(Your goal) Where a line below holds the string "Duplicate", that line goes into the answer.

(Supplied data)
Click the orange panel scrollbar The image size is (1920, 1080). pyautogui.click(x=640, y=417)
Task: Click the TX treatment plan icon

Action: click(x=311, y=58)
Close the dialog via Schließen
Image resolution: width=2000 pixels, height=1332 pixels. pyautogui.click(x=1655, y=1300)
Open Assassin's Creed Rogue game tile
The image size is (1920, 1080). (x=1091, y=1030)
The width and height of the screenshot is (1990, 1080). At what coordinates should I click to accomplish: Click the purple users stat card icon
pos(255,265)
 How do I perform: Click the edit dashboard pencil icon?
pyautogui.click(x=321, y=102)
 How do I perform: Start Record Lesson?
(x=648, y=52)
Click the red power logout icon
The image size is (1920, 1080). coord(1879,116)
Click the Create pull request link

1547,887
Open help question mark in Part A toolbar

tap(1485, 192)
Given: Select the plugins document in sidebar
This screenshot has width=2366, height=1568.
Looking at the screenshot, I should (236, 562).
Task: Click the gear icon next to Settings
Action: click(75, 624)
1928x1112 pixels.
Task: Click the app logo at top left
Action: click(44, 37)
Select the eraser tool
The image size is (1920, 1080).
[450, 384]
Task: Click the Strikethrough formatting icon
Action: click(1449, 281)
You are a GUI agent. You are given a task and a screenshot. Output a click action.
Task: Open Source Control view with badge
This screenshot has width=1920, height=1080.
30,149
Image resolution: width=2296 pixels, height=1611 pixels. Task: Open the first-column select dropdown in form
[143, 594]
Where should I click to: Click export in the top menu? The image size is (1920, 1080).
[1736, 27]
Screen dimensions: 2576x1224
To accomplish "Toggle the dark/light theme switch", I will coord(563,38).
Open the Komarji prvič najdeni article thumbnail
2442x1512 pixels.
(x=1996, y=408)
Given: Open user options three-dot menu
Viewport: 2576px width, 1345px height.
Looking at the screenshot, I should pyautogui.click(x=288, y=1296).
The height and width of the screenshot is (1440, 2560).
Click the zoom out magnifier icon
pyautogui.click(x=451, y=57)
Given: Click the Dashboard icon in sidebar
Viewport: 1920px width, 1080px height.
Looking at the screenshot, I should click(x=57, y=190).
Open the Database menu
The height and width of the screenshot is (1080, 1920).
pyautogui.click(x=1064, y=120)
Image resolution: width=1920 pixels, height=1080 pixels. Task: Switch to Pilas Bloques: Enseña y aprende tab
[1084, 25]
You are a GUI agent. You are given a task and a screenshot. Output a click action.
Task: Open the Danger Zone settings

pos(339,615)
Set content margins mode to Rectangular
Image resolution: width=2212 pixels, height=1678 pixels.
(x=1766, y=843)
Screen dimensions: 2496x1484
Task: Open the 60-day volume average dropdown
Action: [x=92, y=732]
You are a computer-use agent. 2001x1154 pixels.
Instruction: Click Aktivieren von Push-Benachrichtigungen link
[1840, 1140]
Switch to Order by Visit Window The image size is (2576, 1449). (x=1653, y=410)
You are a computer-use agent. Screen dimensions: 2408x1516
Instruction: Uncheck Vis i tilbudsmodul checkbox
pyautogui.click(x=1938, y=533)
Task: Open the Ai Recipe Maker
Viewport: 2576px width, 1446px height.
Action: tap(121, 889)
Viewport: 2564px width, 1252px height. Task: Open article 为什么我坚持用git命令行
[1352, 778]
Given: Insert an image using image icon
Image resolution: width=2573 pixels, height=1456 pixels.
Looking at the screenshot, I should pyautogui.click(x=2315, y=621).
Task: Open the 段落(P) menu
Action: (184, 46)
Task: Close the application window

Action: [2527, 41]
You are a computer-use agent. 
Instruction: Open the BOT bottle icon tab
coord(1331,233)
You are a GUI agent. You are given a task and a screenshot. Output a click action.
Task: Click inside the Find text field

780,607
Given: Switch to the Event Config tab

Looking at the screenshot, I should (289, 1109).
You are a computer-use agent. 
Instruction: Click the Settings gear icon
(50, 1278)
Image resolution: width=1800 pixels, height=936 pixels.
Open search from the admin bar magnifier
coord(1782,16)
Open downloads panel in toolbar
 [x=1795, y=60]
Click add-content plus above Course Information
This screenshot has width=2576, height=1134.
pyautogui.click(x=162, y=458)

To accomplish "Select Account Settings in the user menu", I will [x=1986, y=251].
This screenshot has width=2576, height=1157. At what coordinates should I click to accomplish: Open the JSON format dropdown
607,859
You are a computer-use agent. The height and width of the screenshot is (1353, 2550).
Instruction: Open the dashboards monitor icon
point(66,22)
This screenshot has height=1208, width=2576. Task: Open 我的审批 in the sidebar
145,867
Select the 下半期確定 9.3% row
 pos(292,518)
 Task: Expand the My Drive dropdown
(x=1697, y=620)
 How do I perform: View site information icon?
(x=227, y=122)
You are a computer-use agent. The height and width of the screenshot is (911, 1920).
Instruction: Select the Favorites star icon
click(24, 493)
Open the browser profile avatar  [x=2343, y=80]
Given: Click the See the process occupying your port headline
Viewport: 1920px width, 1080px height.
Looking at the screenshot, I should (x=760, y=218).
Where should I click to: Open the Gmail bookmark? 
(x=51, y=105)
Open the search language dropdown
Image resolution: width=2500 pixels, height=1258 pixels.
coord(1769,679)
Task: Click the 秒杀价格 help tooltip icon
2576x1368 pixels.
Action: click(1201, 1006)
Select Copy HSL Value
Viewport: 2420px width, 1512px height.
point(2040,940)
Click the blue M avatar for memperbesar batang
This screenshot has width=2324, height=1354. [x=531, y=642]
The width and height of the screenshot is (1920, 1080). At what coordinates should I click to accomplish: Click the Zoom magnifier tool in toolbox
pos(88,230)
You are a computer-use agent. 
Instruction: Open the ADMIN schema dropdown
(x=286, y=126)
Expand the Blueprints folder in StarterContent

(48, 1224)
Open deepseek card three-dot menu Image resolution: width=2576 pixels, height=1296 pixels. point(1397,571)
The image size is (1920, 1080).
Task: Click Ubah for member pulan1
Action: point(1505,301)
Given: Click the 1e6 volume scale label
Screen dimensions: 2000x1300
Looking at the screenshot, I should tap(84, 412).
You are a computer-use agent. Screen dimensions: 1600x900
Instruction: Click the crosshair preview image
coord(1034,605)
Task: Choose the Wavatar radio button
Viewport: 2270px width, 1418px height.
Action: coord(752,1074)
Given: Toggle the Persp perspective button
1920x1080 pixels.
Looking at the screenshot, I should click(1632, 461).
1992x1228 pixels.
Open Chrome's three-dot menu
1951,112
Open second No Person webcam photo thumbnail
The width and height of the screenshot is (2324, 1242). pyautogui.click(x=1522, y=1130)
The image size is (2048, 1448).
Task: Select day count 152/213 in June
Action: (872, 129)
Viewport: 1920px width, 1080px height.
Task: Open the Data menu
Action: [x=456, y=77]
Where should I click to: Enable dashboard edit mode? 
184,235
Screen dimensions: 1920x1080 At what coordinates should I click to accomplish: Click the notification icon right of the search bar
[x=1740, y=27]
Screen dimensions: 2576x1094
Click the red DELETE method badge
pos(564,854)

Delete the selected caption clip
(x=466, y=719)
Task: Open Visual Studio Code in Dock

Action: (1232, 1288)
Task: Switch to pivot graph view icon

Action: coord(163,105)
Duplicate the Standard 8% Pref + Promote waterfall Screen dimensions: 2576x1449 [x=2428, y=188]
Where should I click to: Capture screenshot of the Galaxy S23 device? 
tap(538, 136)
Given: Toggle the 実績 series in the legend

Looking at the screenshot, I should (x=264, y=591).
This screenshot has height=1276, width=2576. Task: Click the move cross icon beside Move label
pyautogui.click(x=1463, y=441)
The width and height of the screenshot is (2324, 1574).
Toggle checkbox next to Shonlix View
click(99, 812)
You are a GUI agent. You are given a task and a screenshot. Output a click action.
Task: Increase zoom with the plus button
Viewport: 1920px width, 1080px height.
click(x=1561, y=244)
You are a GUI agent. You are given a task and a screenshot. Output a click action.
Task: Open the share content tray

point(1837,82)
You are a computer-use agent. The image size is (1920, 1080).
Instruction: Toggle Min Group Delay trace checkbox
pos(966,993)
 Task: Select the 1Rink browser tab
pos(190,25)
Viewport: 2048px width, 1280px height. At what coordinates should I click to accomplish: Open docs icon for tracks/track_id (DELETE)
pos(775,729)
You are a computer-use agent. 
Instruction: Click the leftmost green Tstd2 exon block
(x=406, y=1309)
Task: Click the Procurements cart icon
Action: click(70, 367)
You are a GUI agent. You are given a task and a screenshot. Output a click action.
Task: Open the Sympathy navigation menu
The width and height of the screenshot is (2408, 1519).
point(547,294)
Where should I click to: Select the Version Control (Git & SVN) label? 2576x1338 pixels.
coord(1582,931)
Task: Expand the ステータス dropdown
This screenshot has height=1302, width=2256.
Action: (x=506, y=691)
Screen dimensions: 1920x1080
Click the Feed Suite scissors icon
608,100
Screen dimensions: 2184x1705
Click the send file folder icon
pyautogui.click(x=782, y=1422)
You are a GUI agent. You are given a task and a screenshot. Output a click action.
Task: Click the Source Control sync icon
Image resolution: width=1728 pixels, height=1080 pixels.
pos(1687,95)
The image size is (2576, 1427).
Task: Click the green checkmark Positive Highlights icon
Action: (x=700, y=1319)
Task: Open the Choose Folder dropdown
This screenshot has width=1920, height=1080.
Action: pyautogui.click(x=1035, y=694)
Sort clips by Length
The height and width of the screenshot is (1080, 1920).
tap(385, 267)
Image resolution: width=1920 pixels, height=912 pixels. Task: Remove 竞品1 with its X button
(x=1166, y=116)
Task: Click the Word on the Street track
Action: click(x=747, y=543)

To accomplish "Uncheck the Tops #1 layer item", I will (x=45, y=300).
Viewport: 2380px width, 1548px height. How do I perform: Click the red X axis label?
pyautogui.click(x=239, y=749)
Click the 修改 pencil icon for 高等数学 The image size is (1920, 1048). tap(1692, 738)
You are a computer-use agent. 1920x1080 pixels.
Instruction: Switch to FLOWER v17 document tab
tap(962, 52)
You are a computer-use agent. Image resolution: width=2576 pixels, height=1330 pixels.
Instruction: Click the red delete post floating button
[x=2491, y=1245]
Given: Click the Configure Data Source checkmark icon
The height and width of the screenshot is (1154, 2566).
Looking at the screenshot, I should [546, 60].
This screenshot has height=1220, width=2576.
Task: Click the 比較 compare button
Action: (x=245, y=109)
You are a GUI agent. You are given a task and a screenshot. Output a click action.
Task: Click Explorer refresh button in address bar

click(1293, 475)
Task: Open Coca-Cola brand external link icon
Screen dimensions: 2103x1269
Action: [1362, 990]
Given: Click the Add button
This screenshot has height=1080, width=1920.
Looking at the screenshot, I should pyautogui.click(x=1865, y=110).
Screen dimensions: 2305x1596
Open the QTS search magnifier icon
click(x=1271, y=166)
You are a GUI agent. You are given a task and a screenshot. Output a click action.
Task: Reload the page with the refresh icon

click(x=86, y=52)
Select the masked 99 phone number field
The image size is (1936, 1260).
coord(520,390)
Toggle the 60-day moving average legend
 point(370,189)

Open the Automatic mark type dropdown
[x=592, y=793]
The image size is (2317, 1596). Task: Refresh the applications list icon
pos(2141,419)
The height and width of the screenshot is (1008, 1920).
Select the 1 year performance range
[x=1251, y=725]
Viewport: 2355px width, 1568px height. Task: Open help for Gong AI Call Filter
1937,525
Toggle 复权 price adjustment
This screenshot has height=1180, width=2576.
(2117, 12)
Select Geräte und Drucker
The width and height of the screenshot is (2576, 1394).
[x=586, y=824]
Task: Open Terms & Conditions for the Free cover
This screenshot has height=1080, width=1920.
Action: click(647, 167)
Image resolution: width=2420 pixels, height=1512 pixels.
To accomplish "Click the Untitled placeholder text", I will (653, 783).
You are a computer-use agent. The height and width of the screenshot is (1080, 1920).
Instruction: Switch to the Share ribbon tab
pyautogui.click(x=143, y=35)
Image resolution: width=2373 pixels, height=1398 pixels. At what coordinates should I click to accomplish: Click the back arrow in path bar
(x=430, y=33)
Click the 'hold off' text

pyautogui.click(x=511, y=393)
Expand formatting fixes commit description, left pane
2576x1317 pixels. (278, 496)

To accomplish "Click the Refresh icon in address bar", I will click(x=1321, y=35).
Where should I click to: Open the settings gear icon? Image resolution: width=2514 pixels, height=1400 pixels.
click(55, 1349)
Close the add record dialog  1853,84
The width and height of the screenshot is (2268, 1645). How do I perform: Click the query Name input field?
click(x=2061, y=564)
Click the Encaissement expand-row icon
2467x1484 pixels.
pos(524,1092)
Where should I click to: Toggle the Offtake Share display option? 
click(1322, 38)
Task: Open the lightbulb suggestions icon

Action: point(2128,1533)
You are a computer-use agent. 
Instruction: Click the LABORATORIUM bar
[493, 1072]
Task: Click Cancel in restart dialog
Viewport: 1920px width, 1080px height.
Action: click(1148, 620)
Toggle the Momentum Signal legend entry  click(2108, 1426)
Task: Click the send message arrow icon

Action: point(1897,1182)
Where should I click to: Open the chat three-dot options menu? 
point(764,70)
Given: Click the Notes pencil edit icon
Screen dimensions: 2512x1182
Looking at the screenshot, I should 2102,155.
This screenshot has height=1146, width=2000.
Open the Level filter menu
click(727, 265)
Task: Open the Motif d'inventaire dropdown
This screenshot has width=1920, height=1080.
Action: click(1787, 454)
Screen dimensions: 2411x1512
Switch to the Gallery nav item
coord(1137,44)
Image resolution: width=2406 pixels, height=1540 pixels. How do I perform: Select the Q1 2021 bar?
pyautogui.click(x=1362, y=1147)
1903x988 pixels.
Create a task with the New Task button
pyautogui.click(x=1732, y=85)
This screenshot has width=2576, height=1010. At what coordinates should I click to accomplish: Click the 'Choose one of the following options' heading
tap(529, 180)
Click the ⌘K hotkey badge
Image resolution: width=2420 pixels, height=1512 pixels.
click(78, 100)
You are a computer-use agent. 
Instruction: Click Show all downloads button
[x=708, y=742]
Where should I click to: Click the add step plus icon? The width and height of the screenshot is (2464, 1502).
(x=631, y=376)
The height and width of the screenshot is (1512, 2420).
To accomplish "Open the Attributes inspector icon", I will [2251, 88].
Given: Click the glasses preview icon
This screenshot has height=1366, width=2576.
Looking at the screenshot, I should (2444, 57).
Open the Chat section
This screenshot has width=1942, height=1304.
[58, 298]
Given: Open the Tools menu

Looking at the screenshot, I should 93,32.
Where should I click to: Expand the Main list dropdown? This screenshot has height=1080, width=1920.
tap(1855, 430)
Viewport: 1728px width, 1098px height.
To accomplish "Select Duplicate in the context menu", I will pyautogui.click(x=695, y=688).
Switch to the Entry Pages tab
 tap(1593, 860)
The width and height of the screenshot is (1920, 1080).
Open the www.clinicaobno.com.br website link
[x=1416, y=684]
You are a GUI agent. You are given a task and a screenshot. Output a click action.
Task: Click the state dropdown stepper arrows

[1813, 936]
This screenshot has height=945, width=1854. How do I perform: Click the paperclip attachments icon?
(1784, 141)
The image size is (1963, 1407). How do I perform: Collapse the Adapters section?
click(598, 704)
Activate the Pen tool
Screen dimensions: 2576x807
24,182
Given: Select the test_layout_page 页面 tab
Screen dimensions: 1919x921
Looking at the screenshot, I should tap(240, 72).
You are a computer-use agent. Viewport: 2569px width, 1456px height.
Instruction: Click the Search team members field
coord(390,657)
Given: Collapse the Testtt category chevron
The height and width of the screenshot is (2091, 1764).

(Answer space)
Duplicate the Standard 8% Pref + Promote waterfall Screen dimensions: 2576x1449 [x=2428, y=188]
To accomplish "Select Duplicate in the context menu", I will pyautogui.click(x=695, y=688).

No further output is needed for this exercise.